Lions and Contamination: Trees and General Graphs

TL;DR

This paper studies a pursuit-evasion game called lions and contamination on graphs, analyzing how the lion number relates to graph properties like pathwidth, with new bounds and properties for trees and general graphs.

Contribution

It establishes new relationships between lion numbers, pathwidth, and subgraph monotonicity, including tight bounds for trees and bounds for general graphs.

Findings

Lion number is monotone on isometric subgraphs.

For trees, lion number tightly relates to pathwidth.

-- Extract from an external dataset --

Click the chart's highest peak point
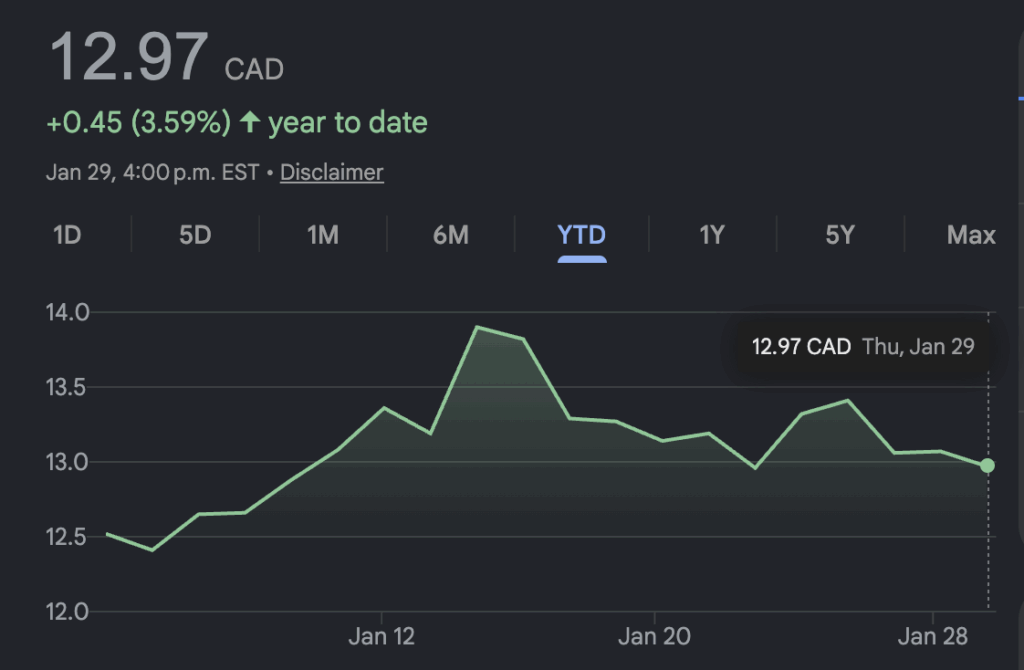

Pathwidth bounds the lion number in general graphs.

Abstract

This paper investigates a special variant of a pursuit-evasion game called lions and contamination. In a graph where all vertices are initially contaminated, a set of lions traverses the graph, clearing the contamination from every vertex they visit. However, the contamination simultaneously spreads to any adjacent vertex not occupied by a lion. We analyze the relationships among the lion number $\mathcal{L}(G)$, monotone lion number $\mathcal{L}^m(G)$, and the graph's pathwidth $\operatorname{pw}(G)$. Our main results are as follows: (a) We prove a monotonicity property: for any graph $G$ and its isometric subgraph $H$, $\mathcal{L}(H)\le \mathcal{L}(G)$. (b) For trees $T$, we show that the lion number is tightly characterized by pathwidth, satisfying $\operatorname{pw}(T)\le \mathcal{L}(T)\le \operatorname{pw}(T)+1$. (c) We provide a counterexample showing that the monotonicity property fails for arbitrary subgraphs. (d) We show that, in contrast to the tree case, pathwidth does not yield a general lower bound on $\mathcal{L}(G)$ for arbitrary graphs. (e) For any connected graph $G$, we prove the general upper bound $\mathcal{L}(G)\le \operatorname{pw}(G)+1$. (f) For the monotone variant, we establish the general lower bound $\operatorname{pw}(G)\le \mathcal{L}^m(G)$. (g) Conversely, we show that $\mathcal{L}^m(G)\le 2\operatorname{pw}(G)+2$ holds for all connected graphs, which is best possible up to a small additive constant.